Work task :: Your answer is to be the exact text of the lines from the one containing "Grab the drag" through the final line of the entries, restated in full, with pictures omitted.

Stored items
###
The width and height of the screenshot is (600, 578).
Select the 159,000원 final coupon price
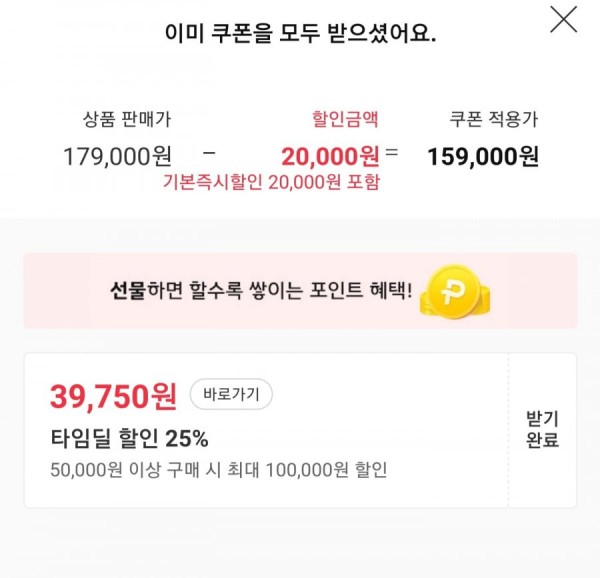[x=483, y=157]
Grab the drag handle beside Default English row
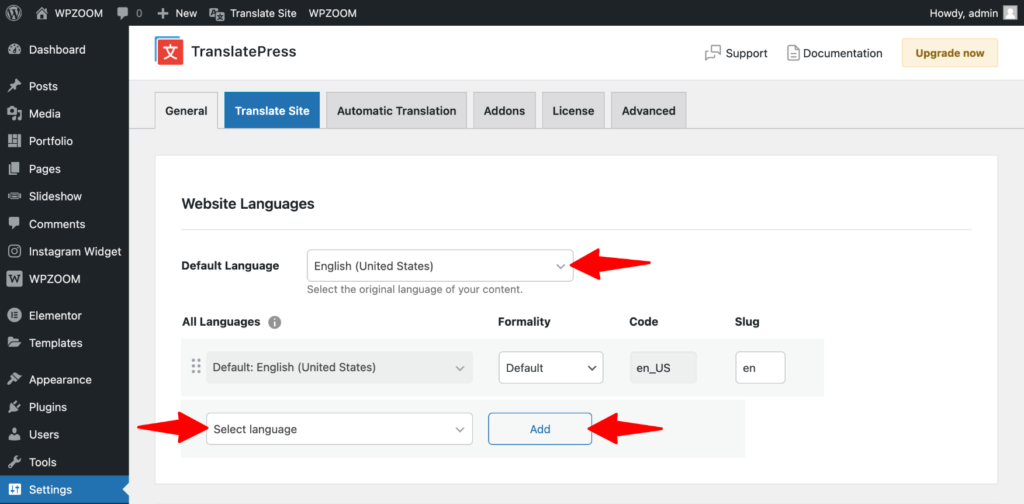 pos(196,367)
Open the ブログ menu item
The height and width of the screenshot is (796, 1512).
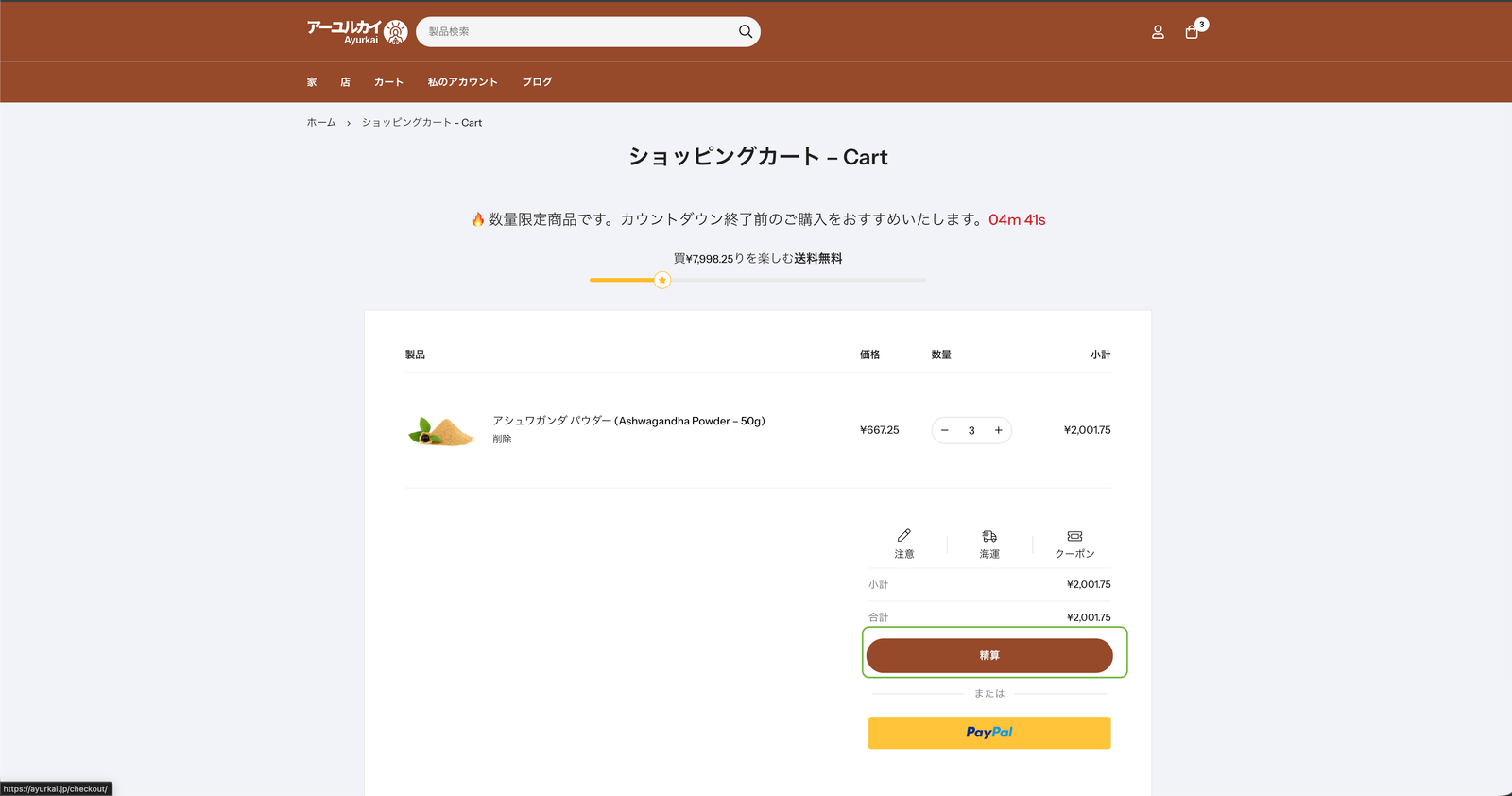point(537,82)
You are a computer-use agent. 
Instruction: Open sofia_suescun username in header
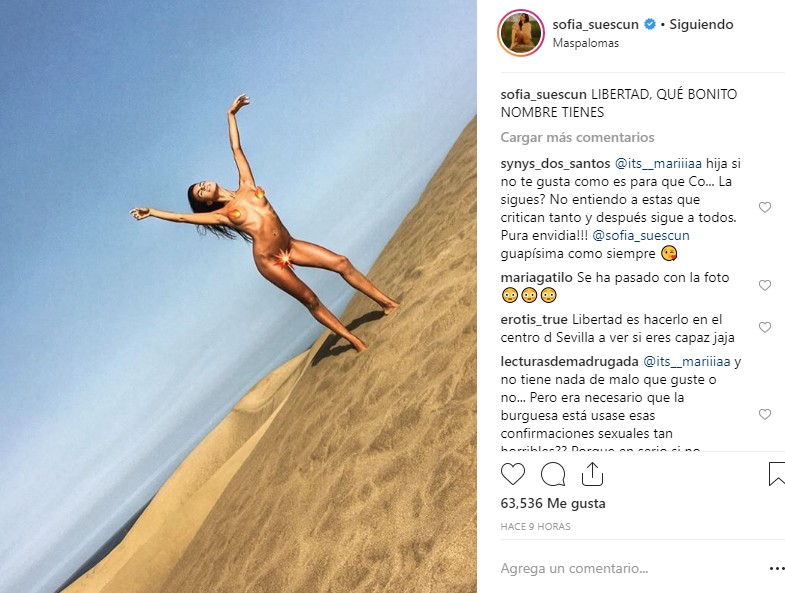coord(595,25)
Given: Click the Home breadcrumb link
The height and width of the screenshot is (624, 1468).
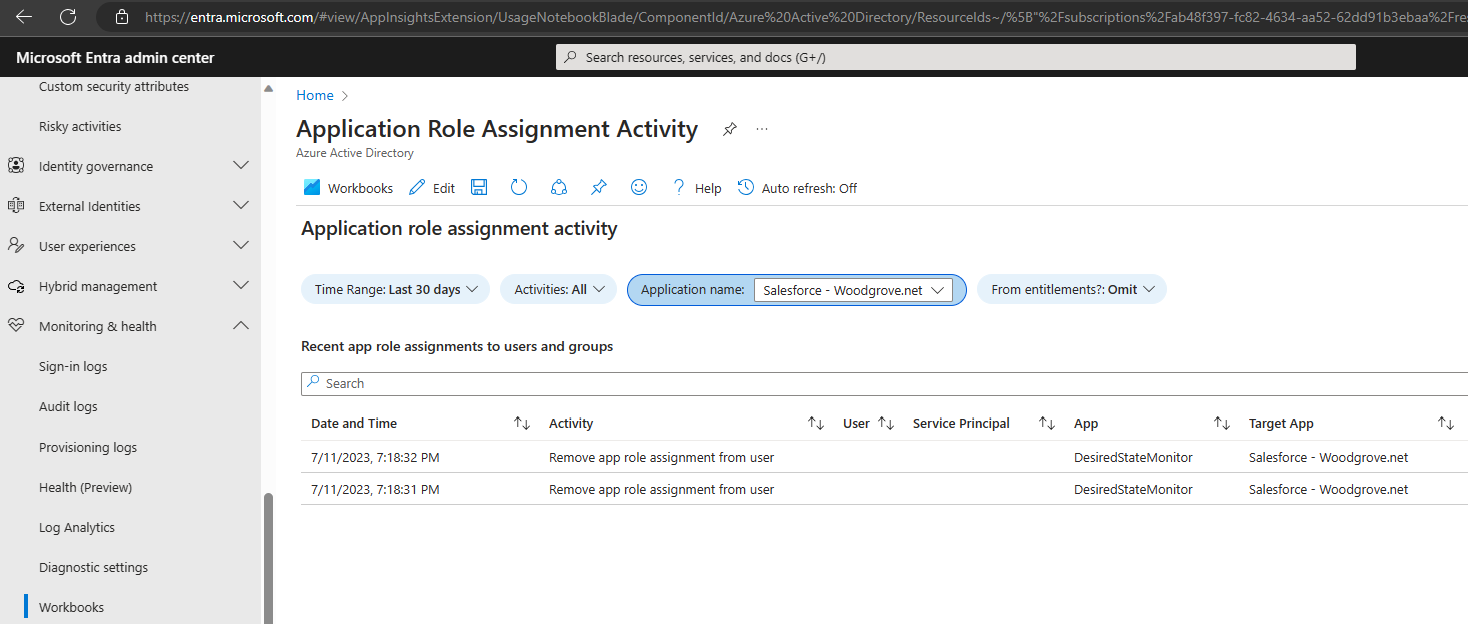Looking at the screenshot, I should [x=315, y=96].
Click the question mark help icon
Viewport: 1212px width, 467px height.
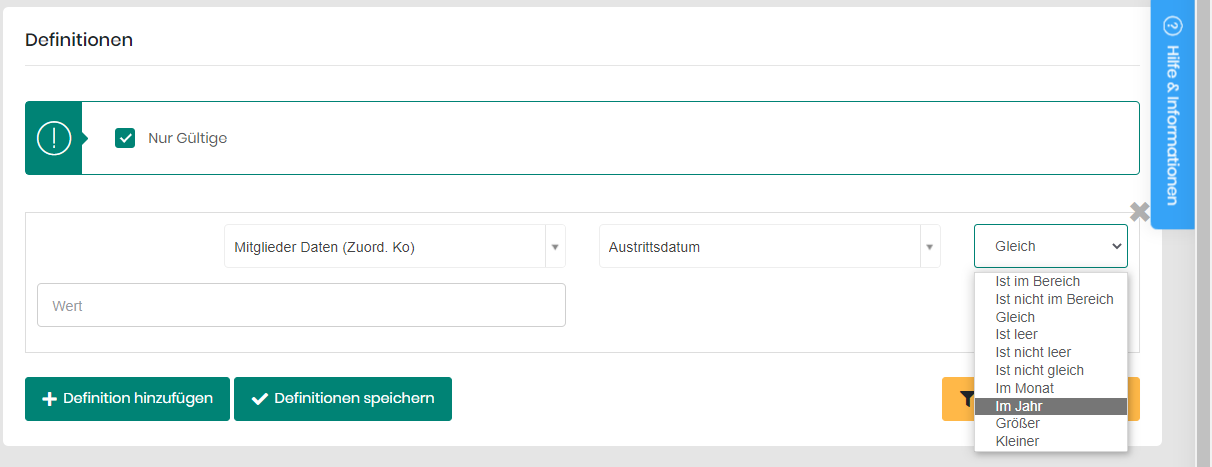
###
Worked solution ::
Grab the drag handle beside Default English row
 pos(196,367)
Open the ブログ menu item
The height and width of the screenshot is (796, 1512).
point(537,82)
You are a computer-use agent. 
Instruction: Open sofia_suescun username in header
coord(595,25)
Given: Click the Home breadcrumb link
The height and width of the screenshot is (624, 1468).
Looking at the screenshot, I should [x=315, y=96].
Click the question mark help icon
Viewport: 1212px width, 467px height.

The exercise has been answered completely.